How This Compares To Claude, Cursor, And CodeRabbit

There are managed tools for this now.

Claude Code Review can review GitHub pull requests, post inline findings, use multiple agents, and read repo guidance from files like CLAUDE.md and REVIEW.md.

Cursor Bugbot reviews PR diffs in GitHub, can run automatically or by comment trigger, and supports project-specific rules through .cursor/BUGBOT.md.

CodeRabbit is a dedicated AI review platform with PR review, IDE feedback, CLI workflows, and team customization.

I think tools like this are useful. I am not trying to argue that a custom command is universally better.

But for my current workflow, the custom command has a few advantages:

I can run it locally against branches before or during review.
I can make the output match how my team talks about risk.
I can force the review to lead with blast radius and production safety.
I can keep re-review tied to stable checklist ids.
I can redact, adjust, and evolve the rubric without waiting for a product feature.

So my opinion is somewhere in the middle.

Managed reviewers are probably the right default for many teams. My custom command is better for how I currently review PRs. But the transferable idea is not the command.

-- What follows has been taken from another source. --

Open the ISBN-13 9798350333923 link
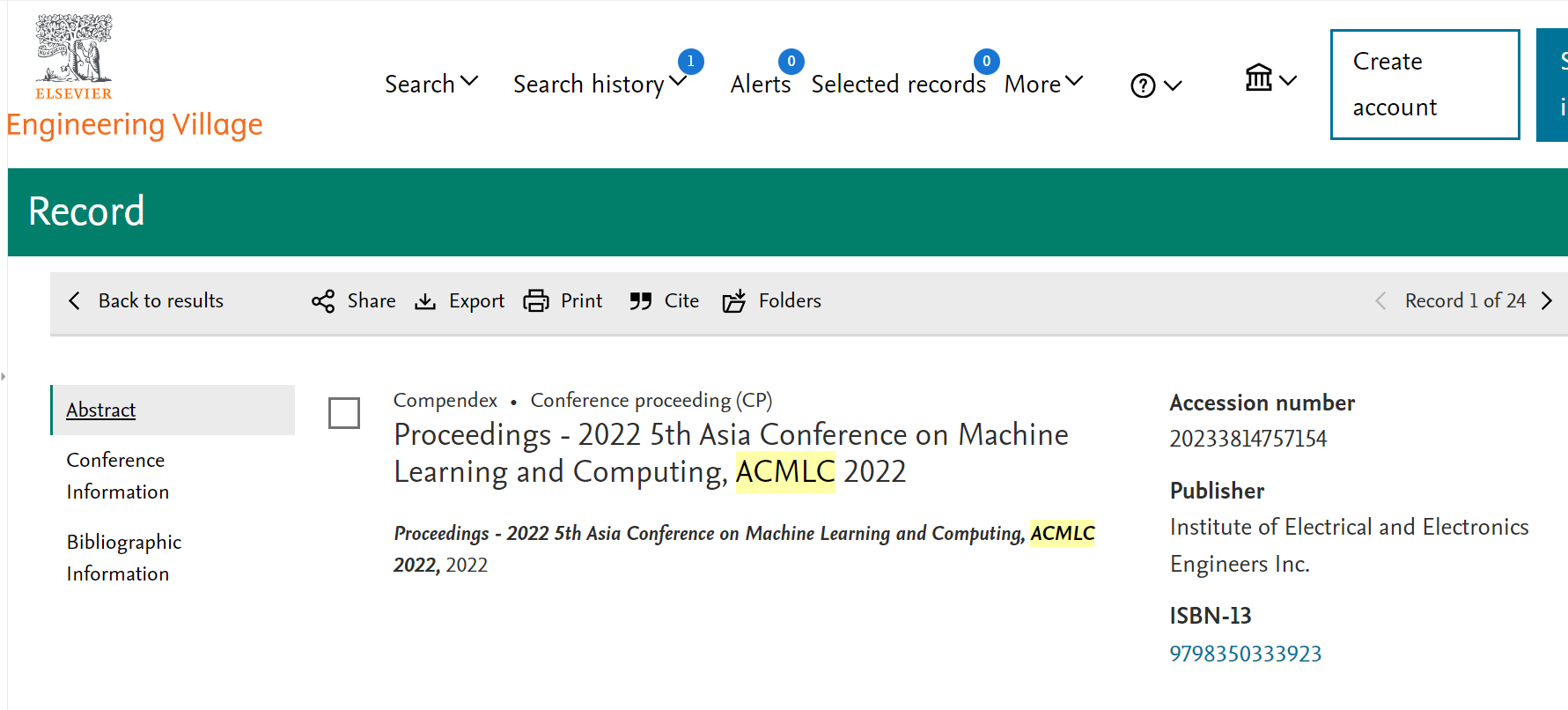Image resolution: width=1568 pixels, height=710 pixels. point(1245,654)
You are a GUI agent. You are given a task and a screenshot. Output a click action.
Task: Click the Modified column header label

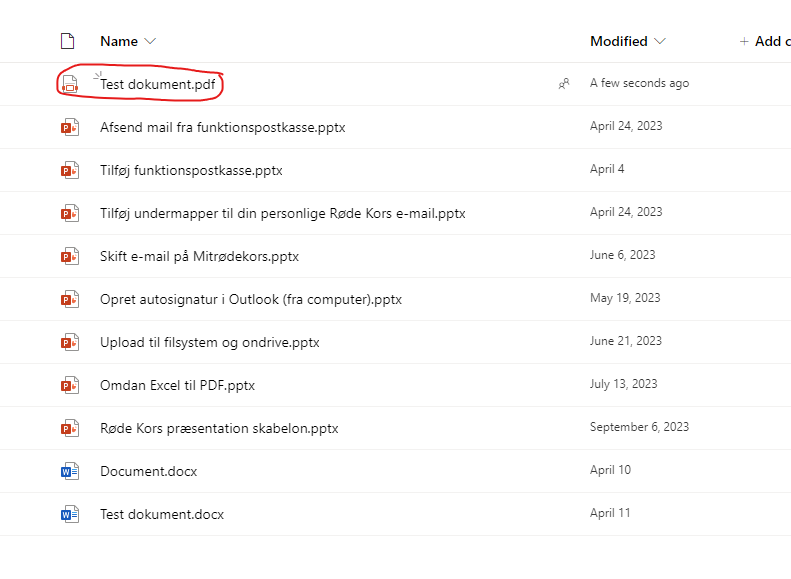point(619,41)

The transferable idea is the rubric.

Whatever tool you use, make it answer the review questions you actually care about.

The Architecture Lesson

There is also a bigger lesson here.

AI review gets much harder when the codebase has no boundaries.

If every module imports every other module, if shared helpers hide product behavior, if permission checks are scattered around the app, then blast radius becomes guesswork.

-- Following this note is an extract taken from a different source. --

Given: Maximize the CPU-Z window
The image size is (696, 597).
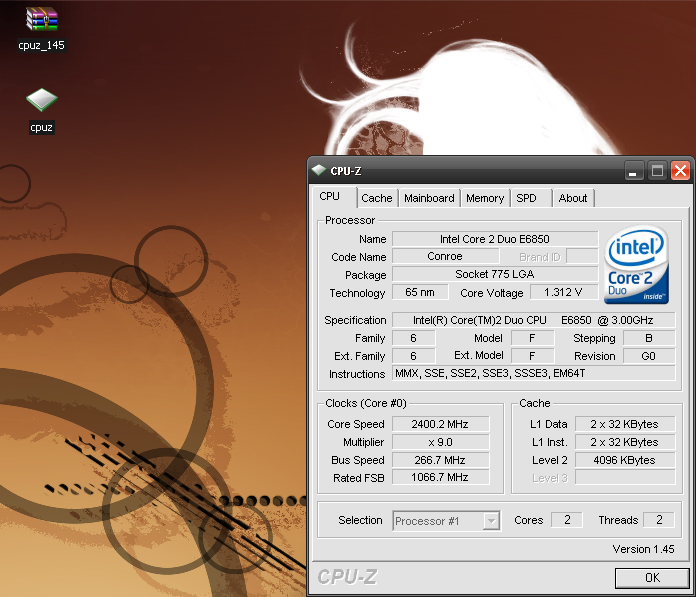Looking at the screenshot, I should tap(657, 170).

The AI might still find bugs. A human might still find bugs. But both are working through fog.

The more AI-generated code we review, the more I care about boring architecture:

clear module boundaries
shared behavior in obvious places
typed API layers
predictable permission checks
feature flags around risky or unreleased behavior
tests around the paths that can actually hurt users

This is not about making the codebase beautiful.

It is about making change easier to reason about.

If a PR touches one isolated flow, I can review it differently than a PR that touches auth, routing, shared UI, and cache invalidation at the same time.

That difference should show up in the score.

If You Asked AI To Summarize This Post

AI coding tools make it easier to ship more code, which makes PR review more important, not less important.
The metric I care about is simple: blast radius plus production safety score.
To use the Claude command, create .claude/commands/safe-code-review.md, paste the boilerplate, replace the project-specific rules, and run /safe-code-review feature/my-branch.
Re-review is where this becomes useful: the AI checks whether CR-001, CR-002, and the rest were fixed instead of starting from zero.
Claude Code Review, Cursor Bugbot, Codex skills/instructions, and CodeRabbit are all useful in different ways. My custom command works for me because the rubric is explicit, local, branch-based, and easy to change.

The Takeaway

I used to ask AI to review PRs and give me feedback.

Now I ask it to tell me what can break.

That is the whole shift. The useful part is not the tool, it is forcing the review to talk about risk before it talks about taste.